Putt-Putt Joins the Circus is a video game and the sixth of adventure game of the Putt-Putt series of games. It was developed and published by Humongous Entertainment in 2000. This is the last of three games to feature Nancy Cartwright as the voice of Putt-Putt.

Plot
The game begins with Putt-Putt and Pep travelling to Apple Valley to see B.J. Sweeney's Big Top Circus. They find that a goat is blocking the road to Apple Valley, as well as the train tracks, where Roll-Along Cassidy, the circus train, is trying to deliver sawdust to the circus. Putt-Putt is able to coax the goat off of the train tracks with a flower bush. As Putt-Putt and Cassidy chat, the goat eats Putt-Putt's ticket, leaving Putt-Putt and Pep with seemingly no way to go to the circus. Cassidy, however, decides to give Putt-Putt a ride to the circus to see if B.J. Sweeney can work out a way for Putt-Putt to see the circus without a ticket.

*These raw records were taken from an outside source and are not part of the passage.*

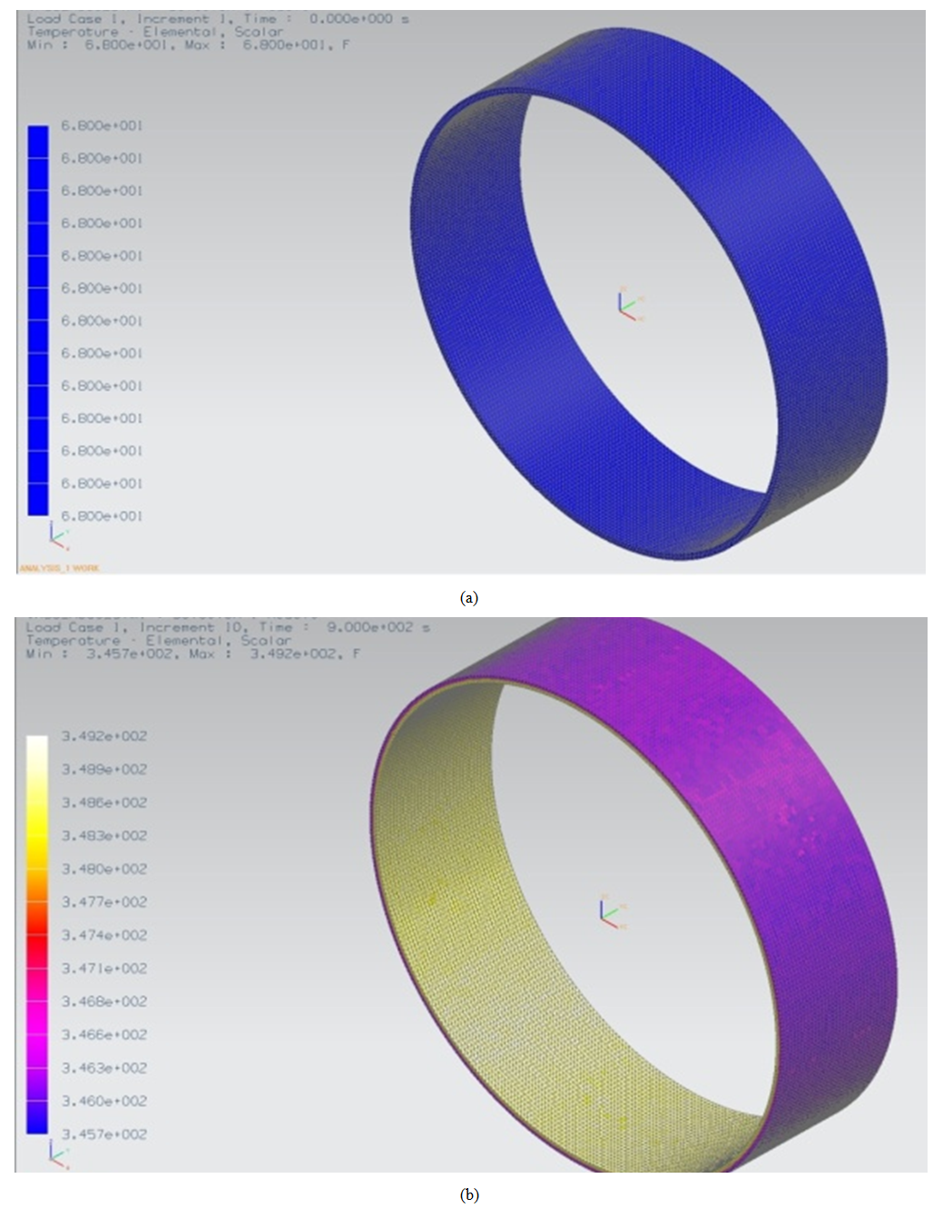Click the view triad below the multicolor legend
The image size is (943, 1208).
[57, 1154]
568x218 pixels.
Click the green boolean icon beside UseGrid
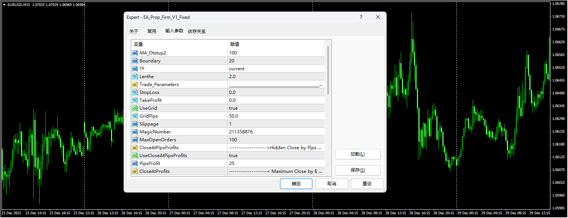click(135, 108)
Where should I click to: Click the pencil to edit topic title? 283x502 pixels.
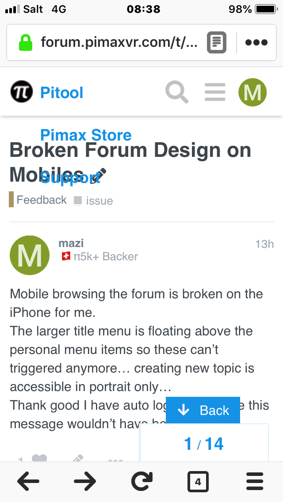point(99,175)
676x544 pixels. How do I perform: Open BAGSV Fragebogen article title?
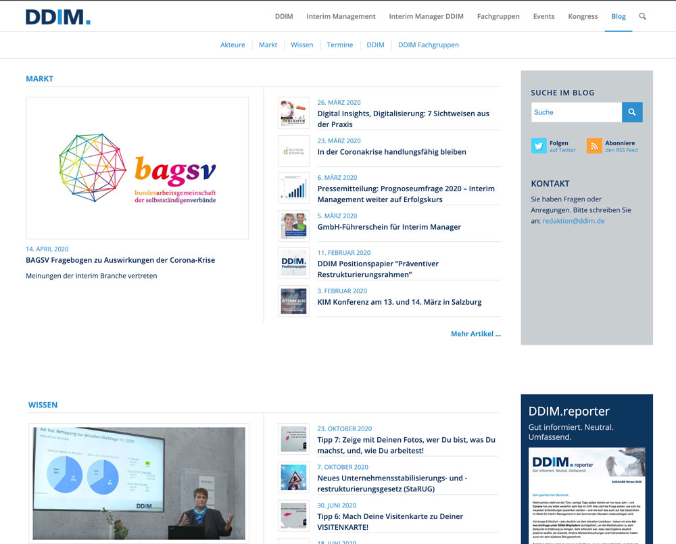[120, 260]
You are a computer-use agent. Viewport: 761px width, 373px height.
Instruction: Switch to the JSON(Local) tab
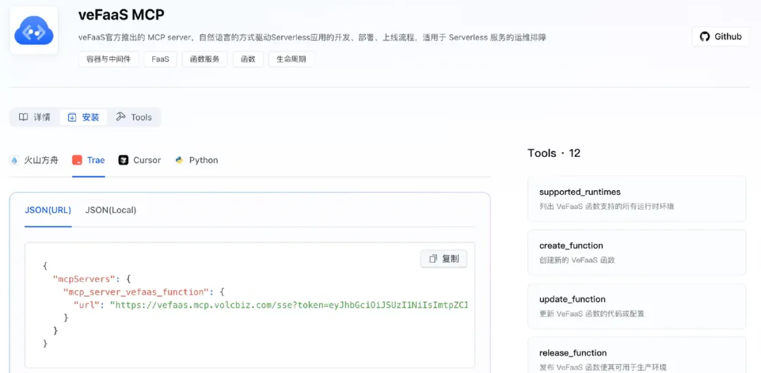coord(111,210)
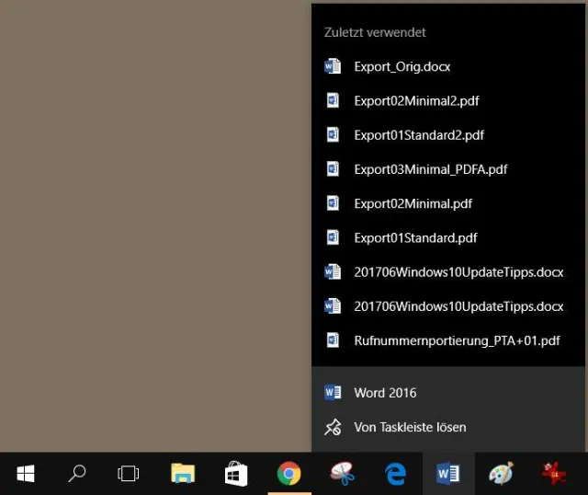Image resolution: width=588 pixels, height=495 pixels.
Task: Open recent file Export02Minimal2.pdf
Action: pyautogui.click(x=416, y=100)
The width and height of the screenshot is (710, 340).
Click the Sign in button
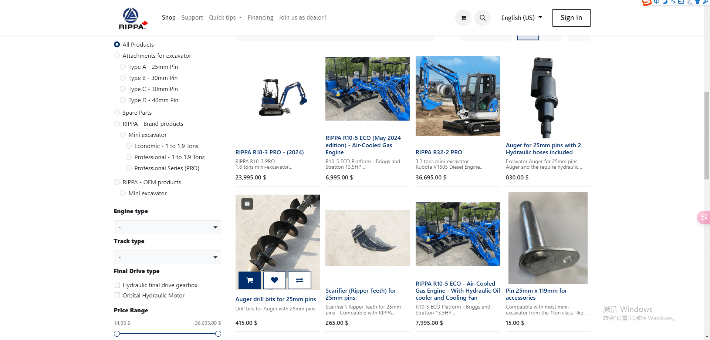571,18
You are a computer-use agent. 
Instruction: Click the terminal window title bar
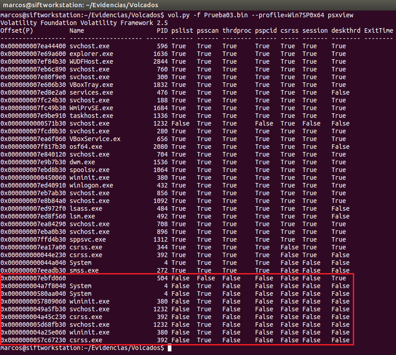[198, 5]
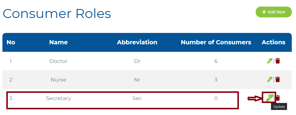Delete the Doctor role using trash icon
The image size is (296, 115).
coord(277,61)
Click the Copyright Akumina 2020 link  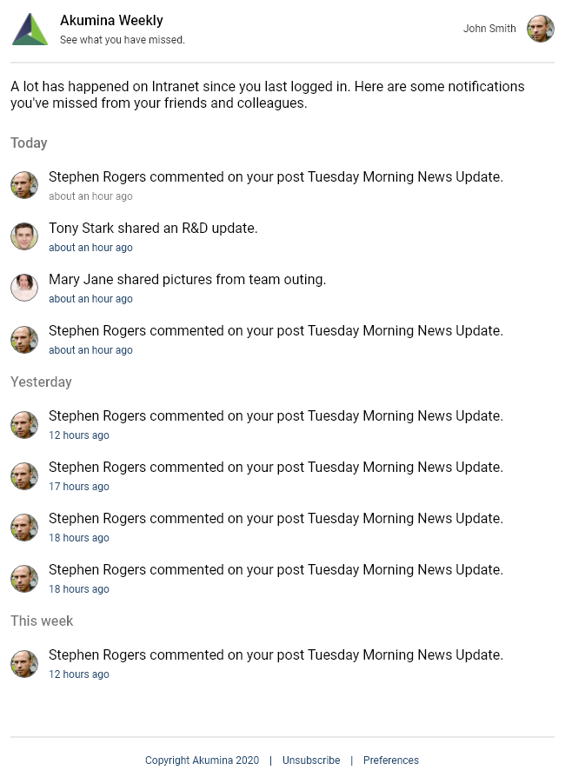click(x=202, y=760)
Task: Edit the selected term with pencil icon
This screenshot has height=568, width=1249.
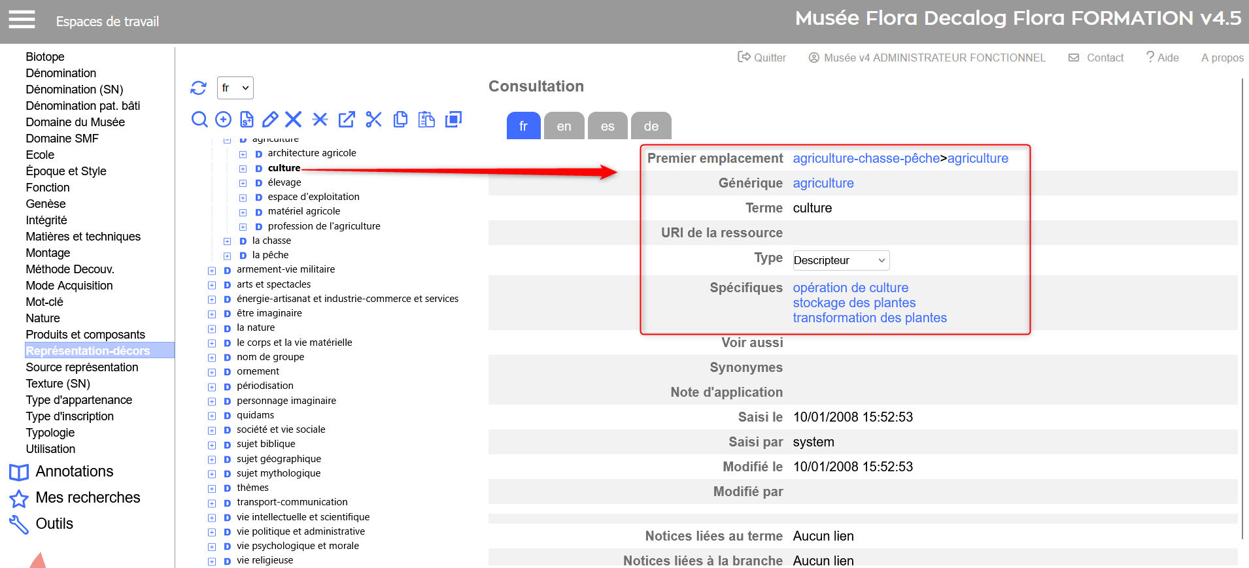Action: point(270,119)
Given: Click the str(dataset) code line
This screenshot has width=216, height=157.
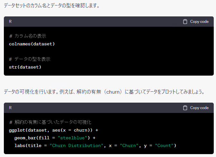Looking at the screenshot, I should pyautogui.click(x=25, y=67).
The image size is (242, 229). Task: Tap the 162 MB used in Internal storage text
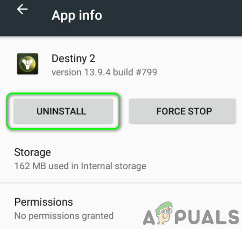pyautogui.click(x=80, y=166)
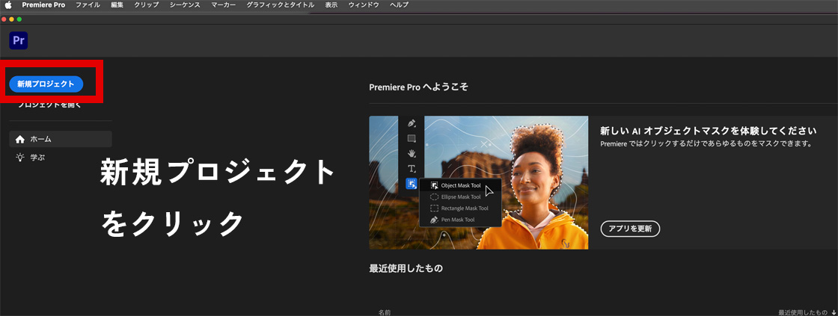Viewport: 838px width, 316px height.
Task: Click the lightbulb Learn icon in sidebar
Action: [x=20, y=158]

Putt-Putt and Pep arrive early at the circus with the help of Cassidy and meet B.J., who is crying over the fact that all five of his main acts are having problems. He shows Putt-Putt a piece of paper, showing the performers of the five main acts: Honko the Clown, The Flying Porkowskis, Phillipe the Flea, Reginald the Lion and Katie Cannonball. Putt-Putt introduces himself and volunteers to get the five main acts working again.

After giving Honko his clown nose, giving the Flying Porkowskis their safety net, finding a nice umbrella as a tent for Phillipe and his Flea Troup to perform, giving Reginald the Lion his proper costume and helping Katie Cannonball set up her cannon, the circus gets all set to open. As a reward for saving the circus, B.J. Sweeney lets Putt-Putt perform. At the end, Putt-Putt presses the button that opens a curtain, and all the five main acts perform their tricks. Honko then splats a pie on the screen, ending the game.

Gameplay
The game uses the same mechanics as its predecessors including Putt-Putt's dashboard interface and some minigames included. Throughout the game the player must solve characters' problems and unite all five circus actors.

Development
All backgrounds, characters and animations were hand drawn.

Reception

Critical reception

The game was well received and earned a number of awards around its year of release.

Commercial performance
Between May 11 and 13, the game had debuted at the Electronic Entertainment Expo (E3) 2000 in Los Angeles.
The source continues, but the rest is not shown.